ANYONE WHO LISTENED IN ON CECILIA VILLAVERDE’S WEBINAR series13 on the management of cat and dog urolithiasis a few weeks back will now have a complete appreciation for the way in which diet can be used to manipulate the urinary environment... and realise it’s not always easy to make the “right” recommendation. 

Five key factors (including qualities of the stones and characteristics of the urine) should be taken into account when selecting an appropriate food: solubility, the presence of precursors, the inhibitors present, urinary pH and urine-specific gravity. For me, this really points out the importance of knowing which stone type, or mix of stone types, you’re dealing with.

Cecilia reminds us that the relative importance of diet is stone-dependent. The formulation of a diet alters its influence on the urinary environment and of course, what we’re all searching for in practice is proven effect. Let’s understand each of the above five factors so we can confidently affect the most appropriate nutritional solution.

Solubility in water

Reflecting on the calls to our nutritional helpline, some don’t realise that only one stone type (namely struvite) is consistently proven to be soluble, and therefore able to be dissolved medically in the bladder.

Solubility is of course advantageous for the patient, the owner and often the clinician when our urinary case doesn’t present as an acute blockage and therefore surgical emergency. A non-invasive approach is less traumatic for all involved. 

As an exception to the solubility rule, certain protocols have been written for urate stones but these are fruitful in about 30% of canine cases only, with a significantly longer dissolution period than for struvite. Other stone types, including calcium oxalate, calcium phosphate, cystine and silica aren’t soluble.

Precursors and inhibitors 

When considering diet (and communicating its importance to owners), it’s easy to take the reductionist route and recommend a “low mineral” or even “low ash” diet.

While this may have been considered an appropriate approach a few decades ago, we now know things aren’t so simple in the real world. Urinary diet formulation relies on a meticulous balance which factors in the interactivity of minerals presented to the pet’s body. Whether an element is considered a nutrient (essential or non-essential), levels of dietary inclusion, bioavailability (influenced by digestibility) and the passage of any precursor or inhibitor to the urinary space all need considering.

Thereafter the interaction between electrolytes is key.

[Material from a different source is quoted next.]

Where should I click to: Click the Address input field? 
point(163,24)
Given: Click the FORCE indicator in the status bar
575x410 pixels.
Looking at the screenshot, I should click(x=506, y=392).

We should be mindful that the promotors of some crystal and stone types are claimed inhibitors of others (depending on which reference you read).

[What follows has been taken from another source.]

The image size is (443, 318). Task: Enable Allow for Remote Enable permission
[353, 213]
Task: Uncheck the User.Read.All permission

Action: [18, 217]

This again highlights the importance of knowing which stone type we’re dealing with and for me, increases my awareness of the complexity of urinary diet formulation. 

The take-home message here is that a patient with recurrent calcium oxalate stones shouldn’t be simply asked to restrict dietary calcium. We need to recognise not only the essential nutritional role of calcium, but the many interactions which Cecilia called out in her webinar.

Urinary pH

This factor is well recognised to be of critical importance in the management of struvite stones, given that magnesium and ammonium phosphate are considerably less soluble at an alkaline pH.7 This relates of course to the strength of molecular bonds between our precursors and their interactivity with free hydrogen ions. 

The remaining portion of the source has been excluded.